La primera reacción al despertarte es de una cierta vergüenza y a la vez alivio. El sueño recuerda los días en los que tu abuela ya había muerto y tu casa ya no era tu casa sino la de otro y aun así tú entrabas con tus llaves y no encontrabas nada nuevo: los muebles exactamente como estaban, incluso tus viejos libros, tu televisión, tu vídeo, la cama donde dormiste 20 o 25 años, el espejo de la entrada, los cajones del armario... y decidías tentar a la suerte y quedarte ahí una noche más, quizá la última noche, sorprendido de que ahí no apareciera nadie, de que los nuevos dueños no hubieran dejado huella alguna en su asalto al Palacio de Invierno.
Sientes el alivio del fugitivo pero pronto te das cuenta de que eso nunca sucedió, que nunca volviste a la casa, que siempre venciste la tentación de subir los tres pisos y entrar, aprovechando que el cartel de "Se alquila" seguía en la ventana.
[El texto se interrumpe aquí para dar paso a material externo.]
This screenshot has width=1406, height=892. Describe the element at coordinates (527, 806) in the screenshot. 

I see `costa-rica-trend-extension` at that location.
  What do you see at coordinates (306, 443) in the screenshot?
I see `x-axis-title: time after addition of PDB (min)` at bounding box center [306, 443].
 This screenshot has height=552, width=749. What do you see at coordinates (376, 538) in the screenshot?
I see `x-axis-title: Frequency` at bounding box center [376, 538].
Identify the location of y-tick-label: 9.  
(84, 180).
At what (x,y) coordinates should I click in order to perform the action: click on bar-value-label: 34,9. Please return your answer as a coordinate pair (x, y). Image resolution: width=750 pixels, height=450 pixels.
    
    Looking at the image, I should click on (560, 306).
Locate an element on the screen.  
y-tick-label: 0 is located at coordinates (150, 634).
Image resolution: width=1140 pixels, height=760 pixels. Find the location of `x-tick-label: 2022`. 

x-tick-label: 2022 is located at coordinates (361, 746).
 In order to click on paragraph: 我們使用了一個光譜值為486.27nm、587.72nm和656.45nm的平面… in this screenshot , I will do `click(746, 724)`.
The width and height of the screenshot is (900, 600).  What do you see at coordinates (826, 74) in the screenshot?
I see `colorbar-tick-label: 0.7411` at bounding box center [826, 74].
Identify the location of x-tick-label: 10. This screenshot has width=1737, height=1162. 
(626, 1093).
El temor a encontrarte una casa muerta, encontrarte tu infancia, tu adolescencia, tu juventud muertas y desparramadas por el suelo y quizás el fantasma desubicado de tu propia abuela saliendo y entrando de su habitación ya desierta, cables de antena entrando y saliendo por las ventanas, solo eso, solo eso.
Así que el sueño en realidad recuerda los días en los que
soñabas con entrar de nuevo en tu casa. El alivio recuerda el alivio de saberse a salvo, la cara asustada de tu abuela -muerta, siempre muerta, recuerden- mientras tú le repetías: "No pasa nada, todo va a ir bien, no tienes que hacer nada más aquí, no te preocupes, puedes irte tranquila" y le decías que la querías, porque eso lo sigues haciendo, porque cada semana, aunque ya vaya la cosa para cinco años, tarde o temprano tu abuela aparece en el sueño, vete a saber por qué o en qué contexto, al principio la incredulidad era suya, ahora la incredulidad es tuya: ¿Cómo es posible que tu abuela muriera, en qué momento sucedió, por qué nadie te dijo nada?... tú le dices que la quieres y la sensación, en el sueño, en la vigilia y en la ducha, es de "por si acaso".
Sí, le dices que la quieres "por si acaso", por si es verdad que de alguna manera ella está allí y porque la quieres, claro, porque quizá le dijiste pocas veces que la querías. Estas cosas pasan, especialmente conforme pasan los años y los recuerdos ni siquiera son sueños sino sueños que recuerdan otros sueños, y tiendes a culpabilizarte: podrías haberlo hecho mejor, podrías haberlo hecho mejor. Así que, bueno, se lo dices y la abrazas y te despides de nuevo aunque sabes que esto sí que es absurdo, porque si te despediste de verdad en su momento -no lo recuerdas, esto es triste, pero es verdad: no lo recuerdas, puede que en algún momento entre la Princesa y el Santa Cristina, entre Valencia y San Sebastián, entre la infección y el coma; puede, pero no lo recuerdas- ya no habrá manera de despedirse de nuevo... y si cada una de estas despedidas tiene algún sentido -volvemos al "por si acaso"-, entonces, qué demonios, la semana que viene nos volveremos a ver, eso está claro.